Lo ha precisato subito arrivando a Palermo Renato Schifani, leader del Nuovo Centrodestra in occasione della prima riunione formale del gruppo all’Assemblea regionale siciliana, stoppando così le ipotesi di “modello Letta” anche in Sicilia. Nessun appoggio di Ncd al governo Crocetta, che Schifani tratteggia come “un’anatra azzoppata impegnata in un balletto al quale noi non vogliamo partecipare”.

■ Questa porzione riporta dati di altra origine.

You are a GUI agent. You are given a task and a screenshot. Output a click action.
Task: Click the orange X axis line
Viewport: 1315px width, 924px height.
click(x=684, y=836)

“Su tutti i temi emergenziali, strategici e sui grandi temi strutturali non ci sottrarremo. Ma non piu’ di tanto, non chiediamo nulla”, assicura Schifani, che rigetta dunque l’ipotesi di un ingresso nella maggioranza, venuta nei giorni scorsi dal ministro Udc Giampiero D’Alia.”Grazie a D’Alia per la fiducia di un governo eventualmente di larghe intese, ma riteniamo che una nostra posizione come questa esplicitata oggi faccia chiarezza su un questo balletto al quale non vogliamo partecipare“, afferma Schifani.

Al segretario del Pd Lupo un messaggio più che chiaro: “Noi stiamo bene dove siamo e siamo sereni. Lo sia anche lui. Può dormire sonni tranquilli”.

Del movimento di Angelino Alfano, nato dalla frattura del Pdl fanno parte sette deputati regionali: Nino D’Asero, Francesco Cascio, Vincenzo Vinciullo, Pietro Alongi, Vincenzo Fontana, Nino Germanà e Giuseppe Milazzo. I parlamentari Giuseppe Castiglione e Dore Misuraca, che hanno guidato il coordinamento del Pdl in Sicilia prima della scissione, resteranno coordinatori regionali per il Nuovo centrodestra fino al prossimo congresso regionale. Intanto il nuovo partito si prepara all’Assemblea costituente nazionale programmata per marzo.

“Il nostro movimento – spiega Schifani – è una piramide rovesciata. Tutte le cariche saranno scelte per elezione e non per nomina. Sarà un bagno di democrazia, capace di dare voce ad ognuno dei circoli del Ncd che apriranno. Soltanto in Sicilia contiamo di averne non meno di 1.500”.